While I’ve somehow never noticed Fiorina’s claim that, “I started as a secretary, typing and filing for a nine-person real estate firm. It’s only in this country that you can go from being a secretary to chief executive of the largest tech company in the world, and run for president of the United States,” she’s made variants of it a cornerstone of her public personae from her autobiography to her stump speeches. It being “bogus” would be troubling.
Michelle Ye Hee Lee documents, in extensive detail, that Fiorina did indeed serve as a secretary, not only for the real estate firm but for Hewlett-Packard and other firms.
She worked as a receptionist at a hair salon to pay for college room and board. During summers off from Stanford, she says she worked secretarial jobs through the temp agency Kelly Services (then Kelly Girls).

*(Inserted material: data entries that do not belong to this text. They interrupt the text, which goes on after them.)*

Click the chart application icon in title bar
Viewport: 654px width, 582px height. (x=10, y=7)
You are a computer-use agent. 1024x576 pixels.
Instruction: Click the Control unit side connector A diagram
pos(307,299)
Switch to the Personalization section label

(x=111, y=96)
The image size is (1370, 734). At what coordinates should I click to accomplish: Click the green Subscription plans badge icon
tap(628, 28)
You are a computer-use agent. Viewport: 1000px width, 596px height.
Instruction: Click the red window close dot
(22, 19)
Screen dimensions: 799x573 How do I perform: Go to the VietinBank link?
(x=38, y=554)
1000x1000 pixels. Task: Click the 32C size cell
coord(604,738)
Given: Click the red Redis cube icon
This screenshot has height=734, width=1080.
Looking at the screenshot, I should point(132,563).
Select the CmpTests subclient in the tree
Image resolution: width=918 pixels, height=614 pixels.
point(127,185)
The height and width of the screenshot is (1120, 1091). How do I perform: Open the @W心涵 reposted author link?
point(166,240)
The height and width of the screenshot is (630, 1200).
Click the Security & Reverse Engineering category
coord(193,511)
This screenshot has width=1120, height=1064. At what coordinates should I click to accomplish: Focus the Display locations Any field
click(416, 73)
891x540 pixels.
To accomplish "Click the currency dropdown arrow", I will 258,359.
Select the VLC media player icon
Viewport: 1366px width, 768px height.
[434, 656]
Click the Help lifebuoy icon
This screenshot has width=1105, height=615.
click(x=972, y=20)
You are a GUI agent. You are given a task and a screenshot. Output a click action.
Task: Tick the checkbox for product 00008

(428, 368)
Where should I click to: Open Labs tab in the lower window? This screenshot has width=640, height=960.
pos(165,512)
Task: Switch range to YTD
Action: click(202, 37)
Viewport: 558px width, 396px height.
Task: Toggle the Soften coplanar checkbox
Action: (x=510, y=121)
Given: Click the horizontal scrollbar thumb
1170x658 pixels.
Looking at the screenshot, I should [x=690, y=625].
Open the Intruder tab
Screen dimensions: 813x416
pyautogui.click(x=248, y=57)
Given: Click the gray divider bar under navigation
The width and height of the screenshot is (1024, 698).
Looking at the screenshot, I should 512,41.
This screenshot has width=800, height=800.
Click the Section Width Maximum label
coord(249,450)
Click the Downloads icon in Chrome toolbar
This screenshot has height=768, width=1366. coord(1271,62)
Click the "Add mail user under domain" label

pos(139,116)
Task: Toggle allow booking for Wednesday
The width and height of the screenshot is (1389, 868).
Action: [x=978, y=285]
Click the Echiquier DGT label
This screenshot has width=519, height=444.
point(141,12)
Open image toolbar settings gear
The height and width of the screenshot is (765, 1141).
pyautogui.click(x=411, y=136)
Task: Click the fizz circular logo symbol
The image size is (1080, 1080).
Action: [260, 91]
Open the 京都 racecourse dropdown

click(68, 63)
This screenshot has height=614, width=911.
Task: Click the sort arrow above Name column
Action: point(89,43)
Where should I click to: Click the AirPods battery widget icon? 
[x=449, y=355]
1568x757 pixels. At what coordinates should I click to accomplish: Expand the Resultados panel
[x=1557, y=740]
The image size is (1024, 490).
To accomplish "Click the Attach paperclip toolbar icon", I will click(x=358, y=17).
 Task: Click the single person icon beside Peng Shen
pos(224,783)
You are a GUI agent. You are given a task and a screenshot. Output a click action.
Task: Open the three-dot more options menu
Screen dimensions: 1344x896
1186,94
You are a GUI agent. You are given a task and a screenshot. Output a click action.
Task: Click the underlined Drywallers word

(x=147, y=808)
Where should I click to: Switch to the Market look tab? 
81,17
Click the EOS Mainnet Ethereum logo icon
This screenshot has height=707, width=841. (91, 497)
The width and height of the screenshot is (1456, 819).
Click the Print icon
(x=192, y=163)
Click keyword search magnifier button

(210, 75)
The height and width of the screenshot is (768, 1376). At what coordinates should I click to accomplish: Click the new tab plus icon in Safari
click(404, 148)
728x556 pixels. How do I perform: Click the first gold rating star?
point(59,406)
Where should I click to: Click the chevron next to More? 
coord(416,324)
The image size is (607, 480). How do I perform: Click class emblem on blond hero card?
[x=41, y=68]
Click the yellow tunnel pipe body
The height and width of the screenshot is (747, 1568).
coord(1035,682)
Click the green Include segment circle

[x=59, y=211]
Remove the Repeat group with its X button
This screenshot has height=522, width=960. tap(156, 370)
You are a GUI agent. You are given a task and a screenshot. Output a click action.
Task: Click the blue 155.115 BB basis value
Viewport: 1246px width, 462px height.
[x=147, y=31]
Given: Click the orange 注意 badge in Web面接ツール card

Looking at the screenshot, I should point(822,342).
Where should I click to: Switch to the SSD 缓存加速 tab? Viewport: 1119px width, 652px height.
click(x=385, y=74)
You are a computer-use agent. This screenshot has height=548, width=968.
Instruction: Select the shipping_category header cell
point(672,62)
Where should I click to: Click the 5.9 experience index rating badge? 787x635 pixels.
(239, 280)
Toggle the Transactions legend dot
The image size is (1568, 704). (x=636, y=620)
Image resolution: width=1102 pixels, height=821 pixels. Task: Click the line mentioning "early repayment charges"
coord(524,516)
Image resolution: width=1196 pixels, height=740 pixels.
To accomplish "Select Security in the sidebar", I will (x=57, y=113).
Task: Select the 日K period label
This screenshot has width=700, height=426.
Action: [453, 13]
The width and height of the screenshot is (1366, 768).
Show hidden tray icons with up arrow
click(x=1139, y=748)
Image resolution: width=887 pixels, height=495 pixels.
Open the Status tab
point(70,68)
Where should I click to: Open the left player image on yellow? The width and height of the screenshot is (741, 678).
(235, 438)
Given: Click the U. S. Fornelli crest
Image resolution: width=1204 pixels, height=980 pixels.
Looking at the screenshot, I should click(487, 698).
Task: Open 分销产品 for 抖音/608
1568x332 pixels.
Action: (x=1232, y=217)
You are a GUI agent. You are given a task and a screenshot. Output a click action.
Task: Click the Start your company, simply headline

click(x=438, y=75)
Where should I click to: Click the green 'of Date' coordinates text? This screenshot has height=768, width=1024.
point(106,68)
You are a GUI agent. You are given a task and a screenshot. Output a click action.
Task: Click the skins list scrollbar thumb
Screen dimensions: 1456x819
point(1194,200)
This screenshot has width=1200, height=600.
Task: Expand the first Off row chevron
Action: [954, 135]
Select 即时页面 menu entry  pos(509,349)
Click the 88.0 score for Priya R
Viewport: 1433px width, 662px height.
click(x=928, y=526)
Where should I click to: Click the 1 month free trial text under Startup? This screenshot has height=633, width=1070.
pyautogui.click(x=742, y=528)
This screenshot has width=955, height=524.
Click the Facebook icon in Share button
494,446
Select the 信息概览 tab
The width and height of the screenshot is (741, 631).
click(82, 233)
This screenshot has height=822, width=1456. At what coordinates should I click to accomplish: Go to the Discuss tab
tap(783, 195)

One of her temp jobs was typing bills of lading in the shipping department of Hewlett-Packard. (Kelly Services declined to confirm her employment or provide any details, citing employment regulations.)
After Stanford, Fiorina went off to law school at University of California-Los Angeles to please her father, who had expected that she would follow in his footsteps. But she hated it, and dropped out after one semester. When she broke the news to her father, he responded: “I’m very disappointed. I’m not sure you’ll ever amount to anything,” she wrote.
She began looking for jobs in want ads, and was hired as a receptionist at Marcus & Millichap, a commercial property brokerage firm with nine or ten employees at the time. She became known as “the Stanford student,” and the brokers at the firm were impressed with her.
Fiorina wrote of a broker named Ed Dowd, who began giving her more responsibilities beyond secretarial work, such as writing proposals and participating in strategy sessions about upcoming negotiations. Dowd, who still lives in Santa Clara County, confirmed this account to The Fact Checker. George Marcus and Bill Millichap said in a statement that they encouraged her “to pursue a career as an investment real estate agent with our company. She ultimately went back to school and her career took a different path. Our experience with her was very positive.”
So, then, why is her claim “bogus” and worthy of “Three Pinocchios”?
[T]he description glosses over important details. Her father was dean of Duke Law School when she was at Stanford, meaning Duke would have paid for most of her college tuition. She graduated from Stanford, and her elite degree played a role in the stories of her at Marcus & Millichap (she was the “Stanford student”) and her convincing the business school dean to accept her into the MBA program (“So, can a liberal arts student from Stanford compete with the analytical jocks you have around here?”).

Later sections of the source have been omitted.